Recorded information section start
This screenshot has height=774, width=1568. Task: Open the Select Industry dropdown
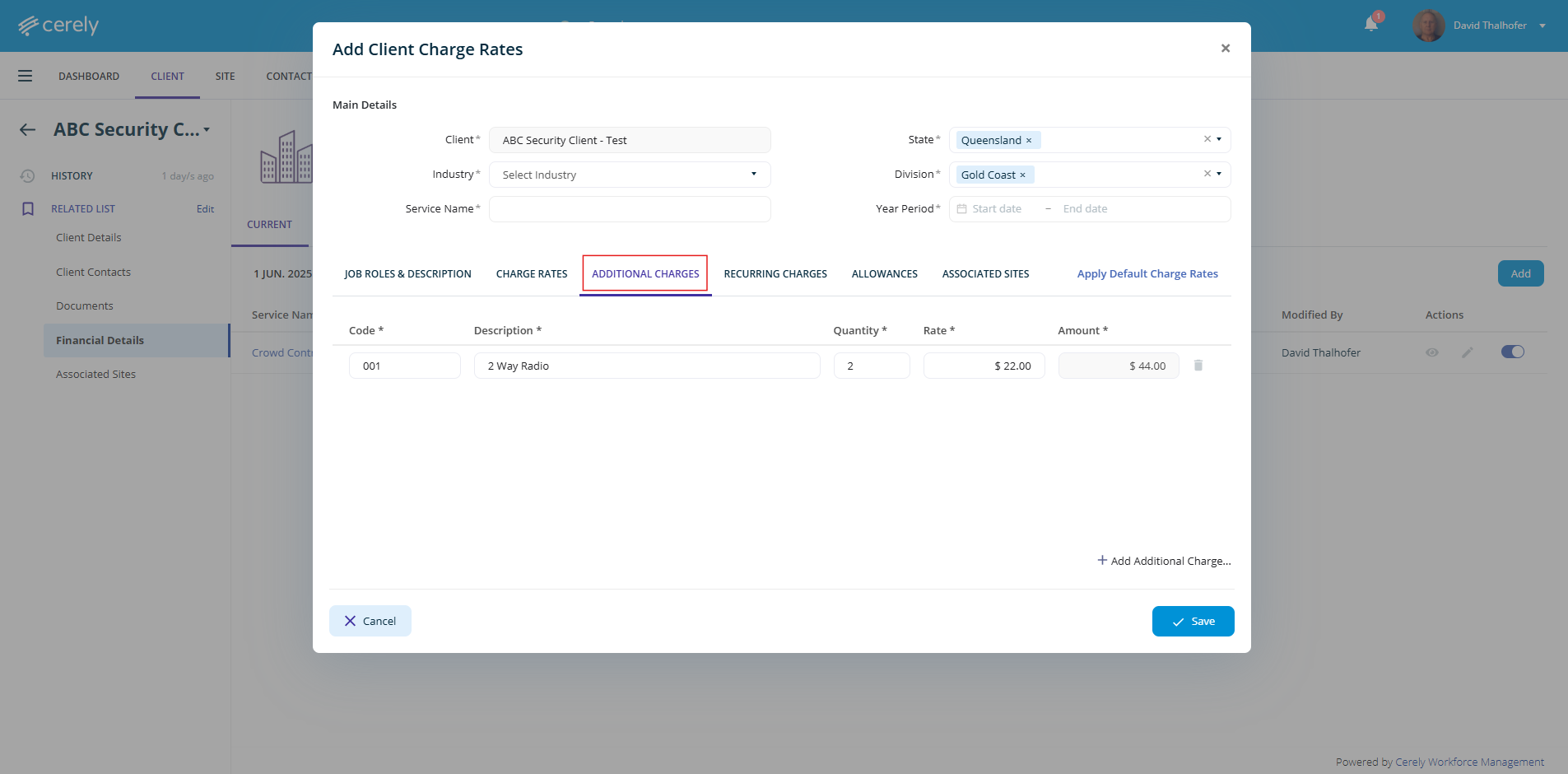pos(630,175)
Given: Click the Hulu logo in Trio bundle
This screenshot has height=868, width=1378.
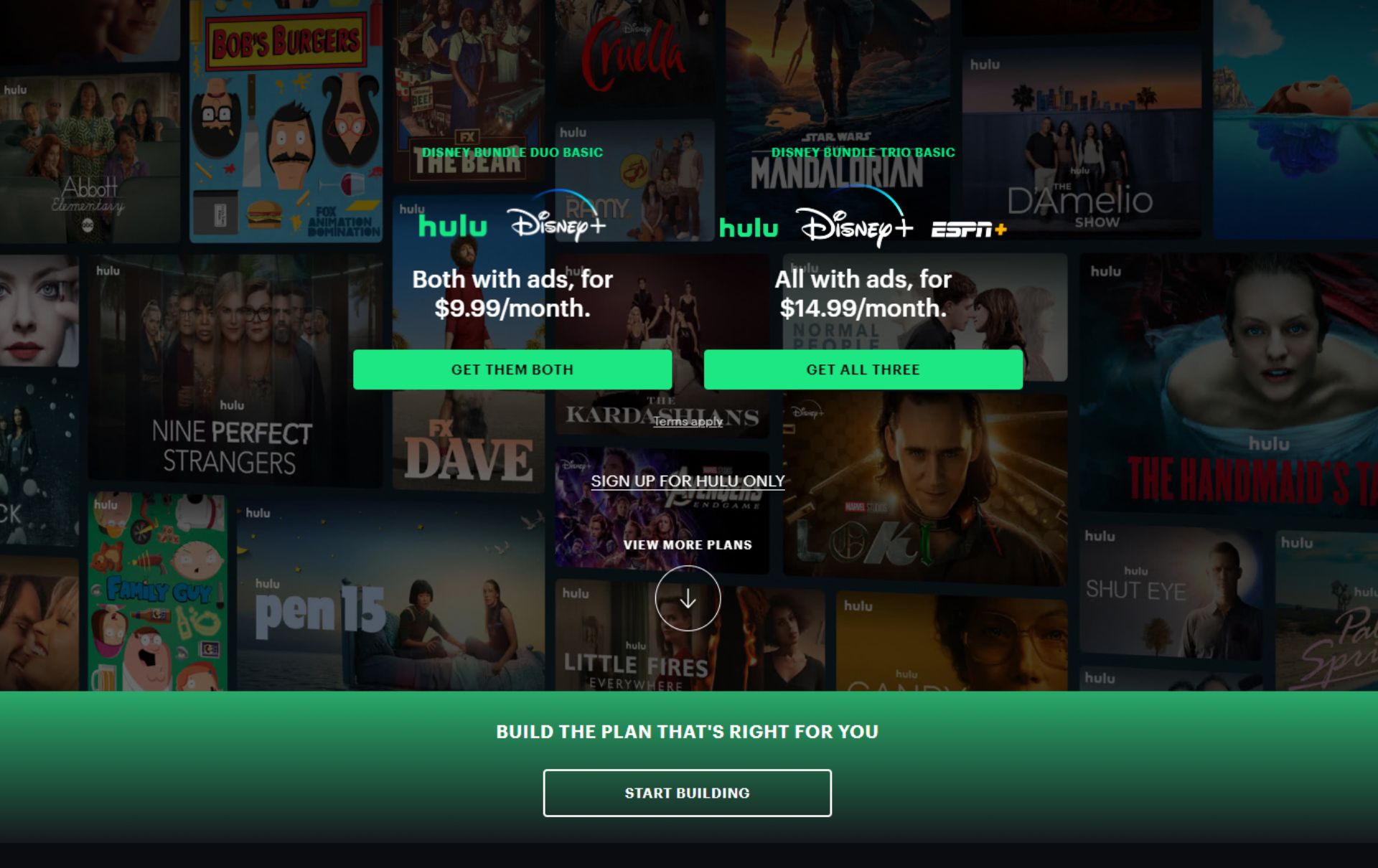Looking at the screenshot, I should pyautogui.click(x=749, y=228).
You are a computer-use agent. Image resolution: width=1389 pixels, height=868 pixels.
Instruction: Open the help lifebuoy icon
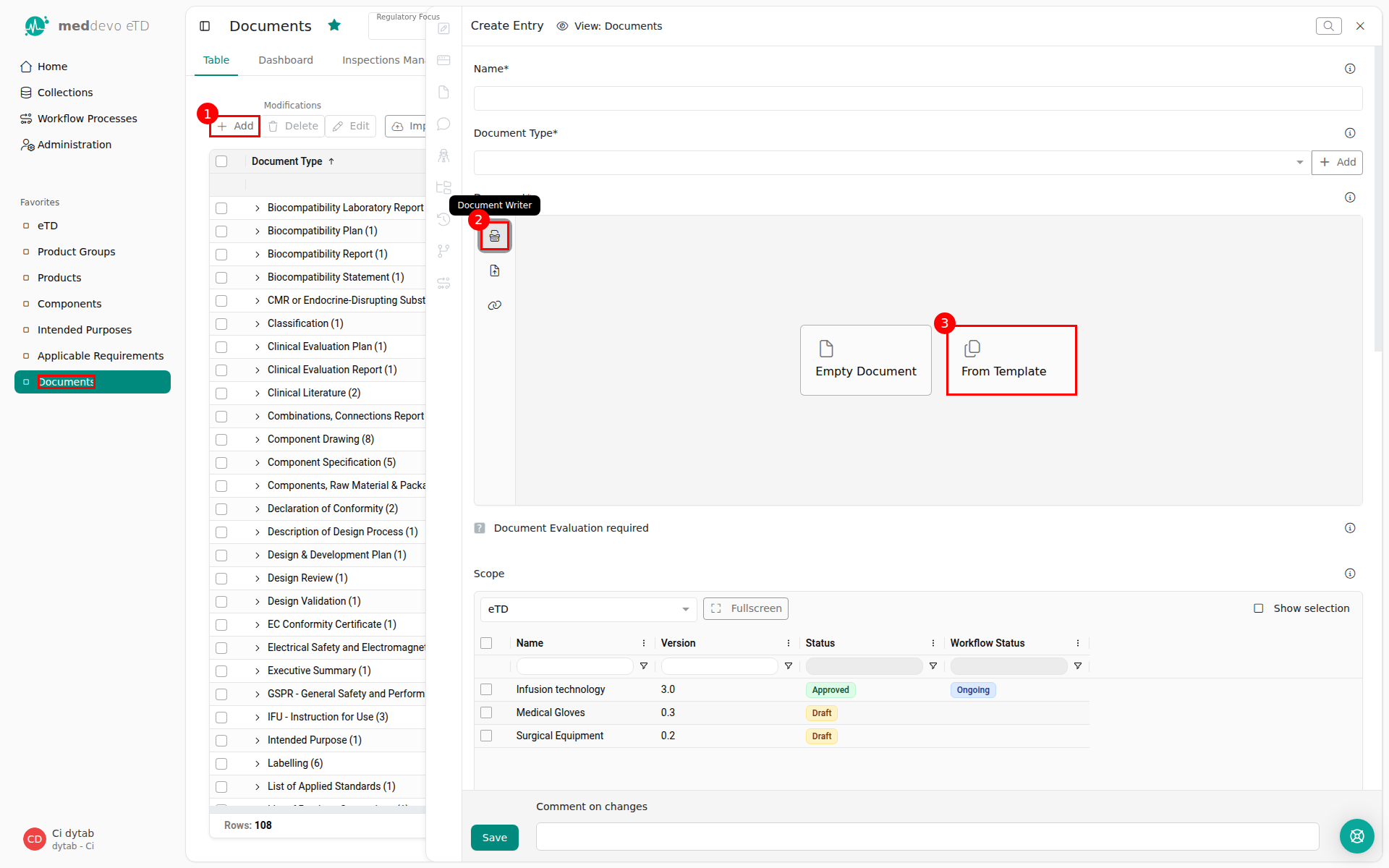[1356, 836]
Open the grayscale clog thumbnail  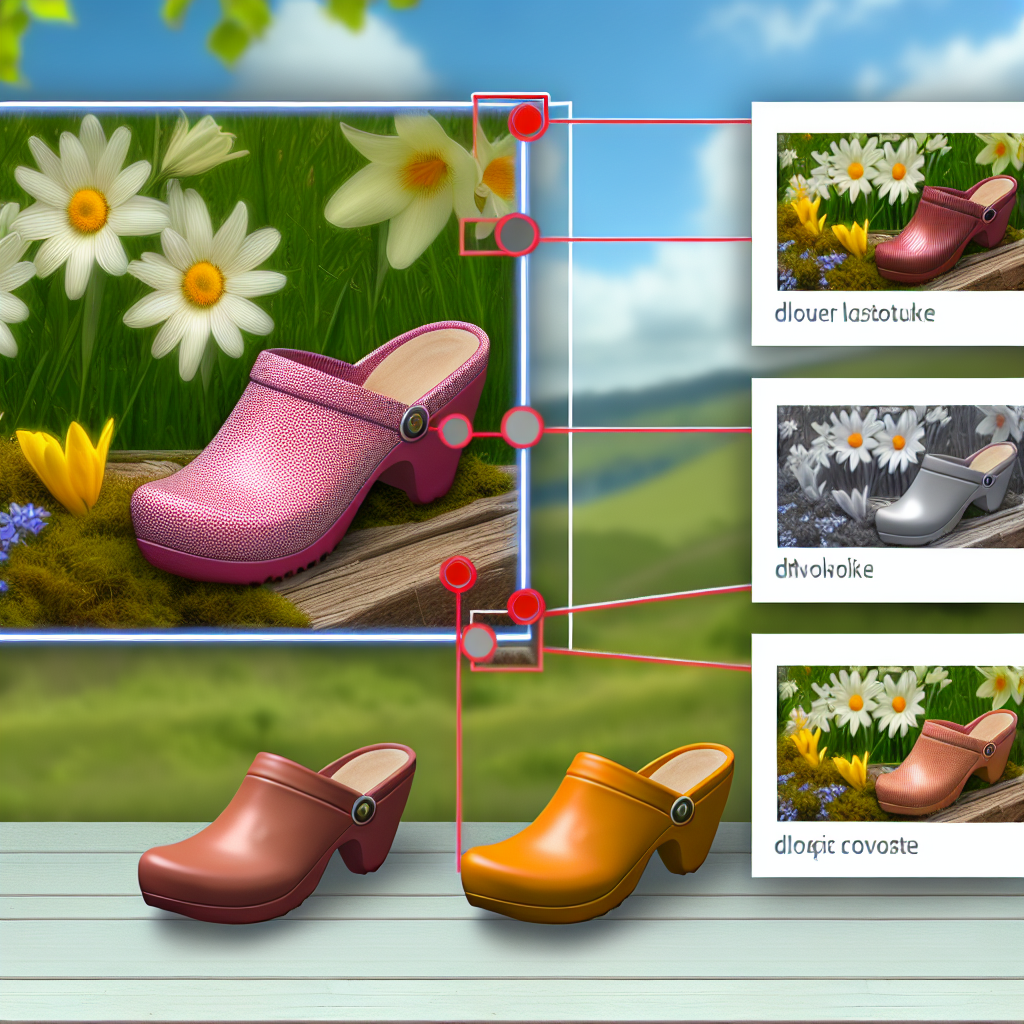pos(899,476)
Recorded information section end
Give again, word for word, every line from the top of the data through the line with "You are a computer-use", both ends included, and exclude the pictures.

Answer area
This screenshot has height=774, width=1568. Task: Open the Select Industry dropdown
pos(630,175)
Given: Click the Hulu logo in Trio bundle
This screenshot has height=868, width=1378.
Looking at the screenshot, I should pyautogui.click(x=749, y=228).
You are a computer-use agent. Image resolution: width=1389 pixels, height=868 pixels.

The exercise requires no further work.